Source passage
A Pastoral Letter to the People of The United Methodist Church from the Women Bishops

5/7/2018

On Monday, May 7, the women bishops, including North Georgia's Bishop Sue Haupert-Johnson released the following pastoral letter.

A PASTORAL LETTER TO
THE PEOPLE OF THE UNITED METHODIST CHURCH
FROM THE WOMEN BISHOPS

May 7, 2018

Grace and peace! We, the active and retired women bishops of The United Methodist Church, are writing in response to the news release this week, announcing the results of five proposed amendments to our Constitution that were approved at the 2016 General Conference and then sent on to the annual conferences. We are deeply grieved that two of the amendments did not receive the necessary 2/3 aggregate vote of all the annual conferences in The United Methodist Church. Both are related to the right of girls, women, and other vulnerable groups to full access to a meaningful life.

Data section

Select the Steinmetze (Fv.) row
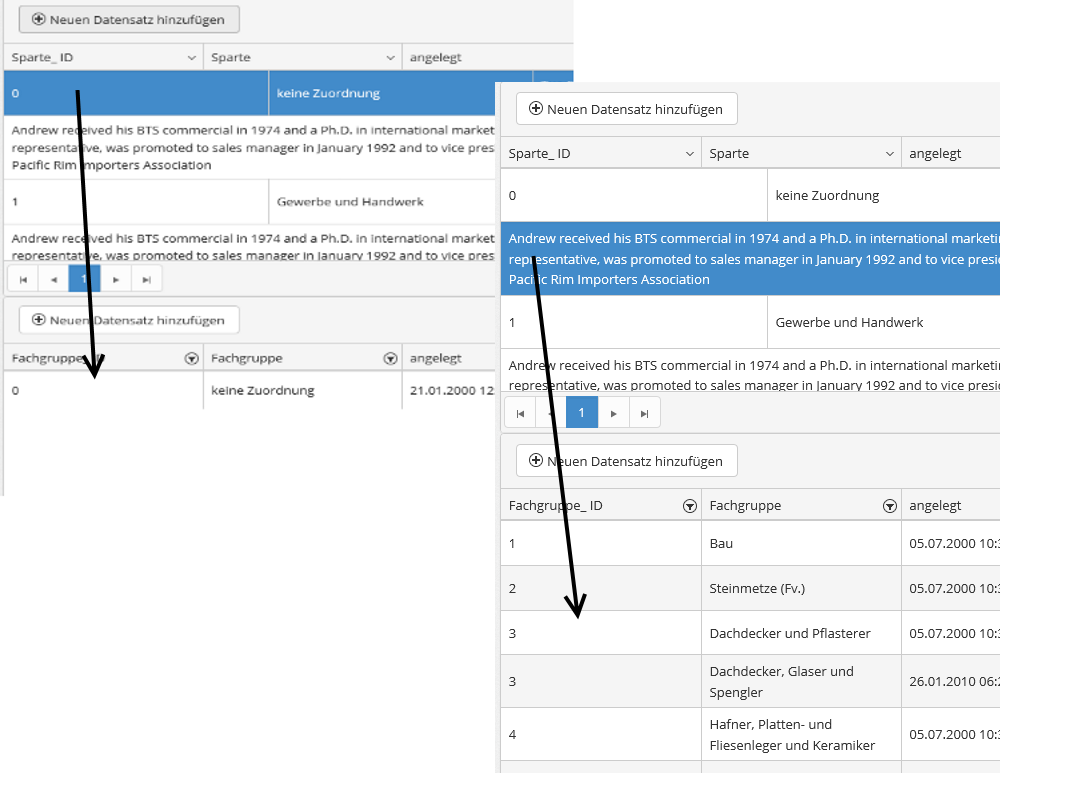The width and height of the screenshot is (1067, 800). click(750, 588)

Your instructions
Continue the pastoral letter from the women bishops of The United Methodist Church above, starting right after its last sentence.

Result below
Amendment #1, which added language that both men and women are made in the image of God and that we will confront and seek to eliminate discrimination against women and girls, received an aggregate vote of 66.5%, falling short of the necessary 2/3 majority by .2 % (less than 100 votes).

Amendment #2, which added this language, “… nor shall any member be denied access to an equal place in the life, worship, and governance of the Church because of race, color, gender, national origin, ability, age, marital status, or economic condition,” received an aggregate vote of 61.3%, again falling short of a 2/3 vote. The complete language of these two amendments is found below.

Like Rachel weeping for her children, so we as episcopal leaders weep for our church. We weep for the physical, mental, emotional, and spiritual harm that is inflicted upon women and girls because of this action. We weep for those who are denied the ability to use their gifts to make a difference in the world. We also weep for those who are not protected from exclusion in the church because of race, color, gender, national origin, ability, age, marital status, or economic condition.

We see you. We weep with you. We seek your healing. We work for the healing of our church. We strive for a church and world that honors every person as a beloved child of God, made in the image of our Creator.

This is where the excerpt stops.